About this tour
When Lily from our team ran this Rogue River combo, she got the full water-adventure treatment in one hit. You start paddling your own inflatable kayak through the glassy pools of Hellgate Canyon, then tackle class II rapids solo (guides show you the lines, but it's all you). Midday break at the pub for lunch and ladder golf, then it's into a paddle raft for the gnarlier Nugget Falls section — bigger whitewater, team paddling, and a proper adrenaline finish with back-to-back 10-foot drops. Ten hours start to finish, and it moves.
Highlights
- Paddle your own kayak through Hellgate Canyon's pristine, glassy pools
- Class II rapids in an inflatable kayak — guides teach the line, you execute
- Pub lunch mid-trip with ladder golf between sessions
- Graduate to paddle raft for Nugget Falls' bigger whitewater
- Tilomikh Falls: two stacked drops, 10 feet total, genuine rush
- Air-conditioned van between locations, actual breathing room
- Mixes solo kayaking skill-building with team-based rapids work
What to expect
The morning feels measured. You're learning kayak control in calm water before you earn the rapids — guides talk you through technique and show where to point the bow, but paddling the actual whitewater is yours to own. Lily found the pace gentle enough that it builds confidence rather than throwing you in the deep end. The class II stuff is splashy and real, but manageable if you follow the line.
Then lunch happens. Proper break at the pub, food in your belly, a bit of ladder golf to shake off the adrenaline. The afternoon shift is the ringer. You pile into a paddle raft with the team and hit bigger water — Nugget Falls isn't messing about. The final two stacked drops are the peak moment, and they hit different when you're rowing into them rather than watching. Pacing is solid; by the afternoon push, you're warmed up and ready.
Good to know
This works brilliantly for groups who want range without committing to one discipline. Lunch at the pub is a genuine breather, not a squeeze-tube snack. The morning kayak section builds real skills before the afternoon ramps up, so you're not totally lost when bigger water arrives. Lily said the guides read the group well and don't oversell the danger — it's thrilling, not terrifying.
It's a full day, and your shoulders and core will know about it. Not suited to kids under 12, or anyone with spinal issues, pregnancy, or dodgy cardiovascular fitness — the guide notes are clear on that. The afternoon section is genuinely technical, so moderate fitness is a real baseline, not a marketing line. Weather matters; cold water and wind will test you. Groups can be mixed in size.
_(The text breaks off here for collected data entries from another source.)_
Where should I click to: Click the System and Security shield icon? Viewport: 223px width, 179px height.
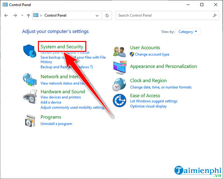(x=29, y=52)
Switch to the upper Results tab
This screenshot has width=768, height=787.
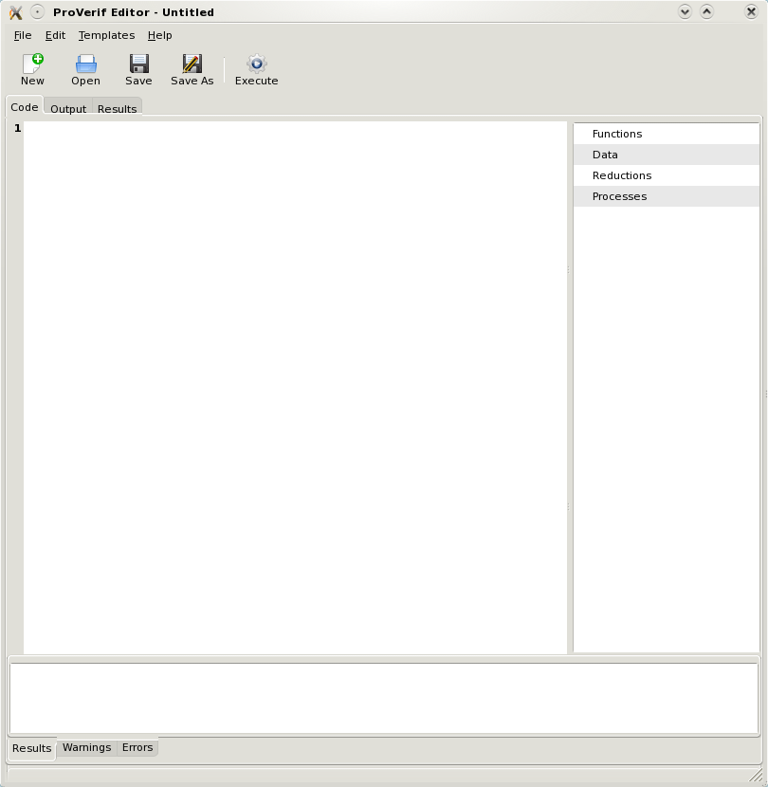click(x=117, y=109)
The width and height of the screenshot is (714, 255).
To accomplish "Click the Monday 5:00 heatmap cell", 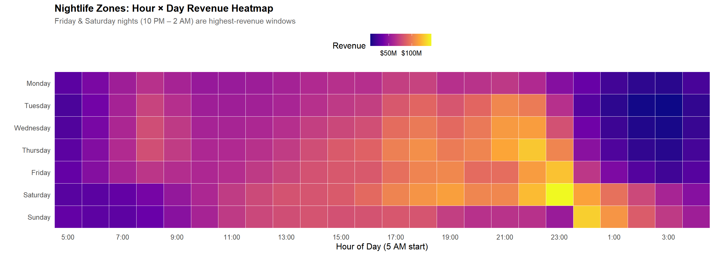I will 68,83.
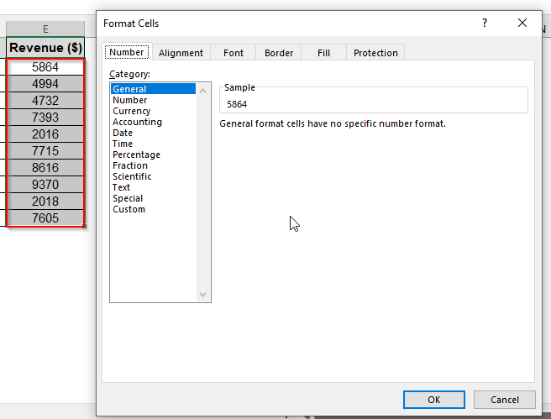The image size is (551, 419).
Task: Close the Format Cells dialog
Action: [x=522, y=24]
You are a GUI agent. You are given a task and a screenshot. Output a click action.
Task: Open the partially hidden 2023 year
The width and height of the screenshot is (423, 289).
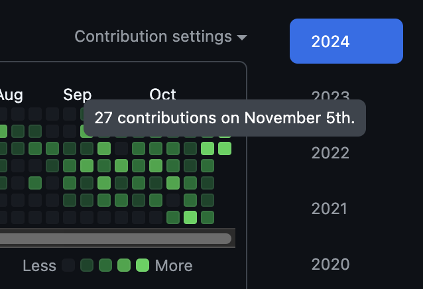coord(330,95)
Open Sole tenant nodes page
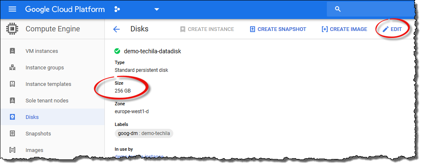 [x=47, y=101]
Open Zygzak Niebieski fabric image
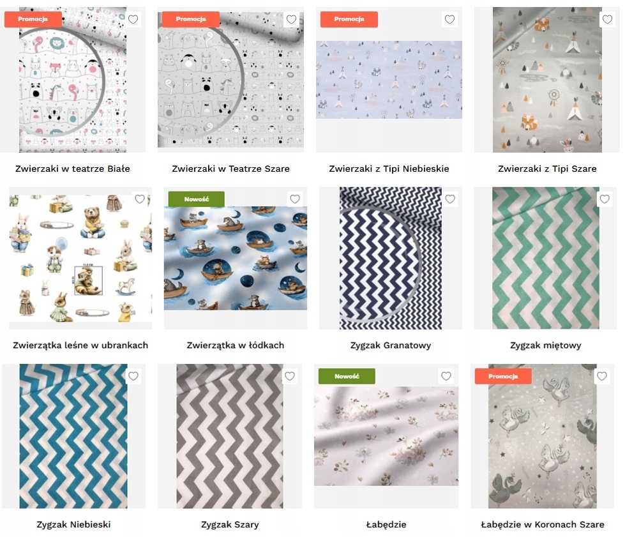This screenshot has height=537, width=625. (x=73, y=436)
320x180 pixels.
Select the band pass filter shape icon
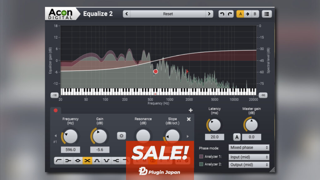point(97,161)
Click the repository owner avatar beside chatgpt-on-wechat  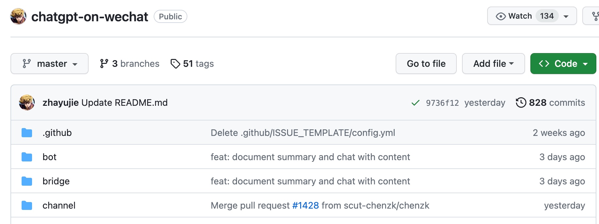tap(18, 16)
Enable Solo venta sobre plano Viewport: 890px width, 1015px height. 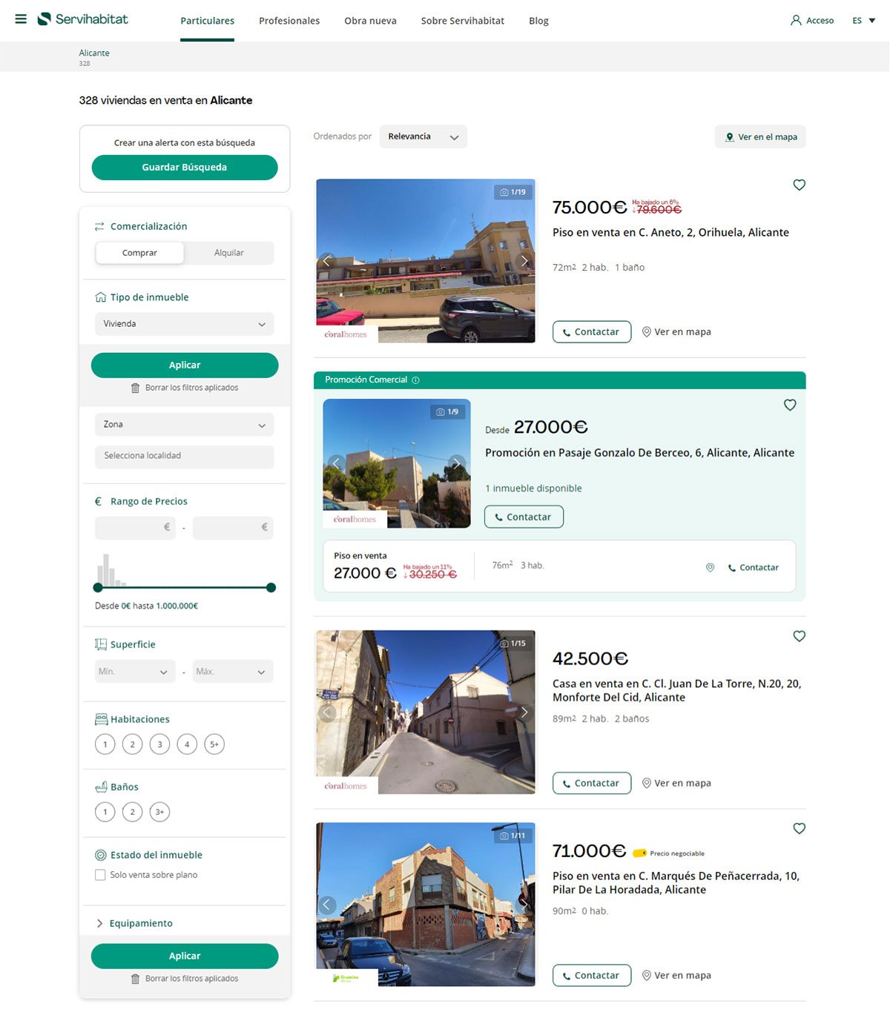point(100,875)
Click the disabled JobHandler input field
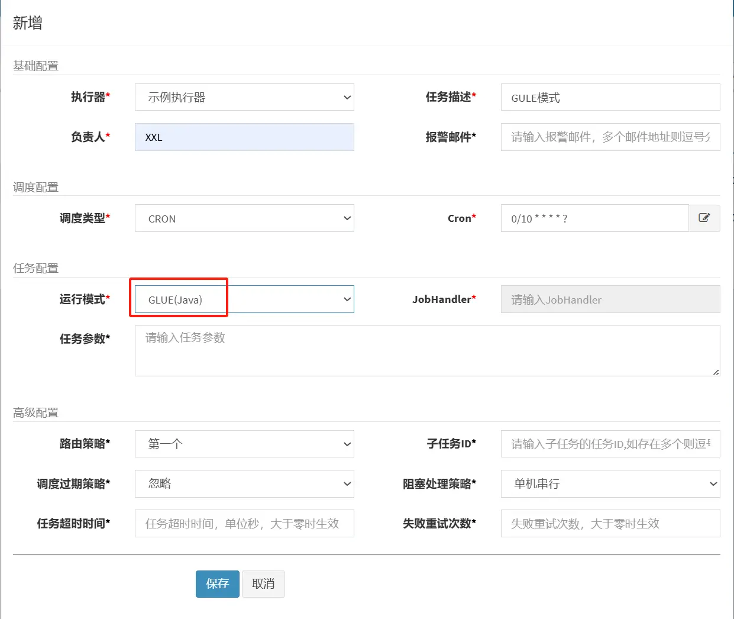The image size is (734, 619). 610,299
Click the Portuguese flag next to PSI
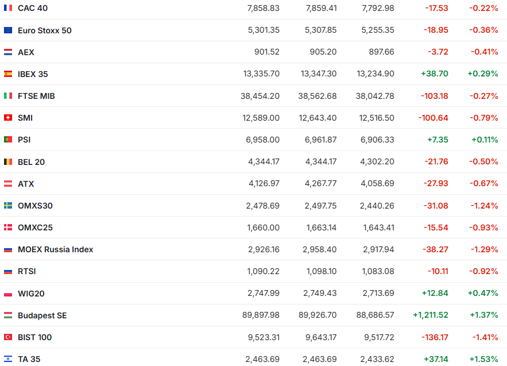 (x=8, y=140)
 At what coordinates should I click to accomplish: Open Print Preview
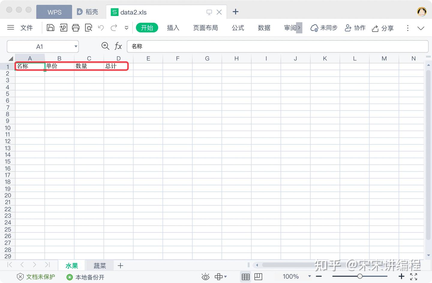89,28
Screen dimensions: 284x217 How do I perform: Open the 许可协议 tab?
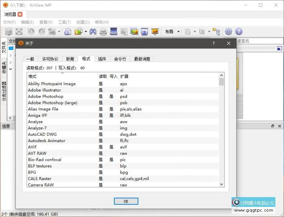pyautogui.click(x=50, y=59)
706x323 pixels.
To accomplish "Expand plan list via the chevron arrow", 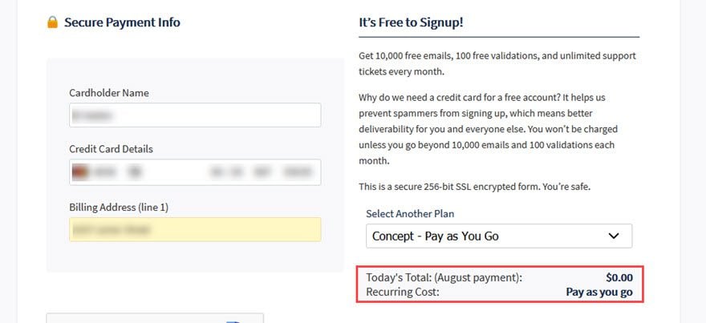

Bring a wetsuit layer, water shoes, and a towel you don't mind soaked. Sunscreen under the water gear. The drive between sections is short, and the van is air-conditioned. Lunch is included; check if drinks are. Plan for 10 hours total.
Tour sold and operated by Viator via Viator. Descriptions on this page are original BugBitten summaries written by our team — not copied from the operator. Prices and availability are confirmed at checkout.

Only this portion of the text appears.